+++ Task data

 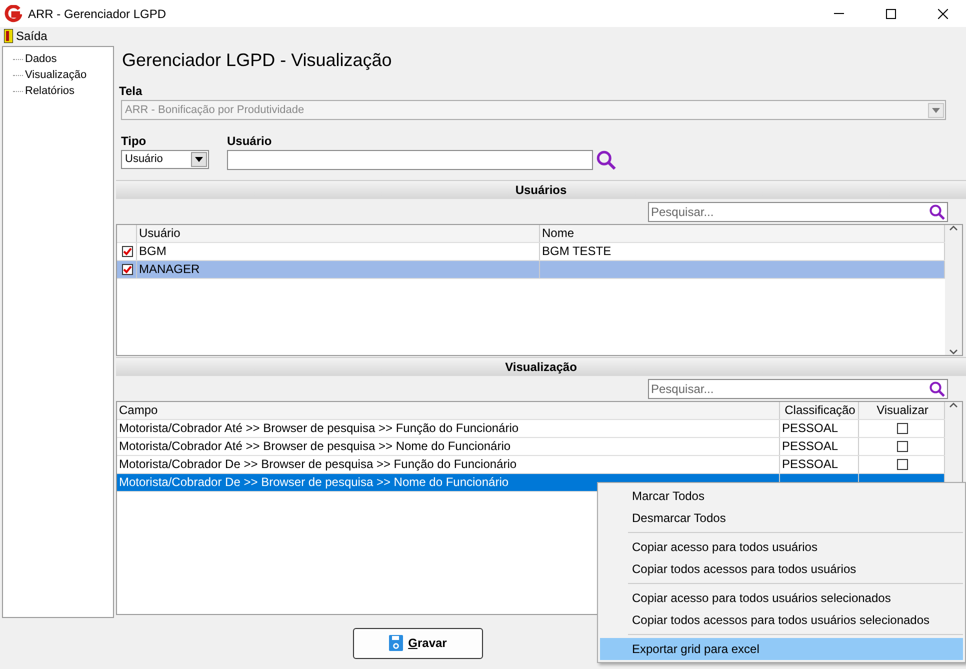 I want to click on field-label: Usuário, so click(x=250, y=142).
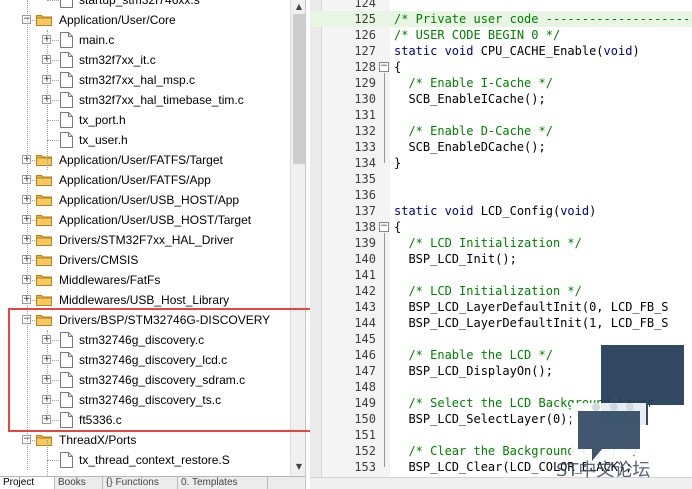 Image resolution: width=692 pixels, height=489 pixels. I want to click on tree-folder-node: + Drivers/STM32F7xx_HAL_Driver, so click(145, 240).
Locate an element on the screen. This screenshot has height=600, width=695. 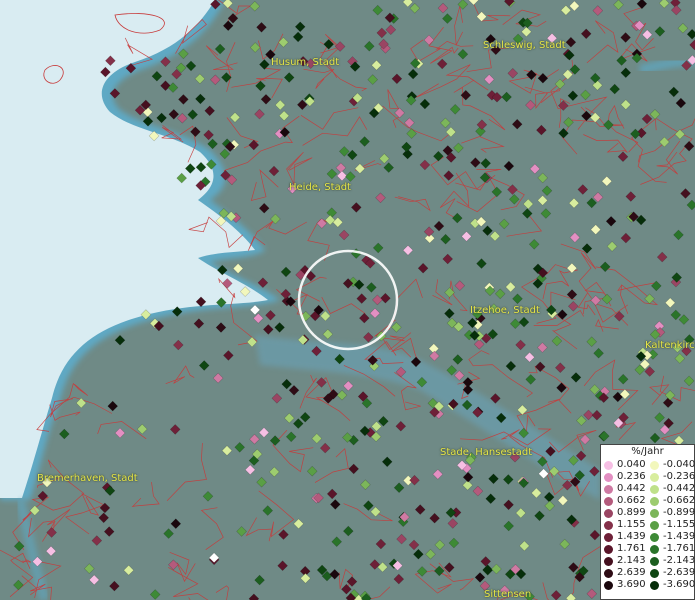
city-label-husum: Husum, Stadt is located at coordinates (306, 62).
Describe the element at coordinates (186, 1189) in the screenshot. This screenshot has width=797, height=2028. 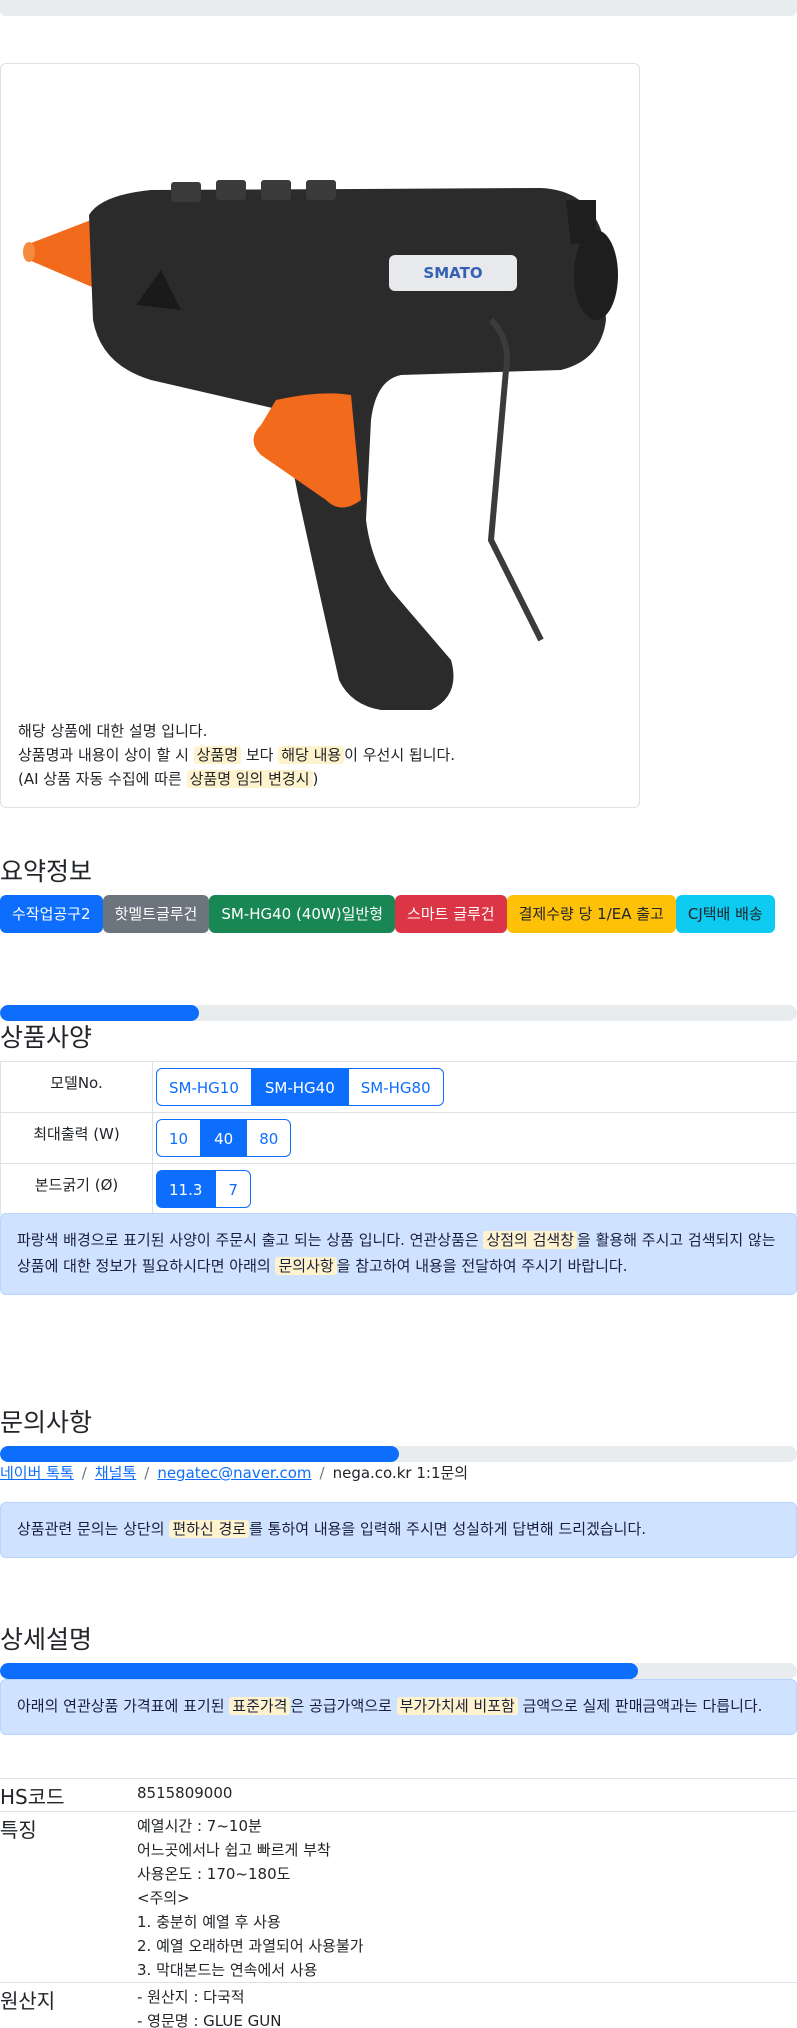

++++++

▸ Written task
Convert the rows above into a Markdown table with the columns Number and Content, one table entry per nonblank line, numbered in order and covering every row. Leave the pictures out.

▸ Answer area
| Number | Content |
|---|---|
| 1 |   I want to click on field-label: Usuário, so click(x=250, y=142). |
| 2 |  Image resolution: width=692 pixels, height=489 pixels. I want to click on tree-folder-node: + Drivers/STM32F7xx_HAL_Driver, so click(145, 240). |
| 3 | Locate an element on the screen. This screenshot has height=600, width=695.  |
| 4 | city-label-husum: Husum, Stadt is located at coordinates (306, 62). |
| 5 | Describe the element at coordinates (186, 1189) in the screenshot. This screenshot has width=797, height=2028.  |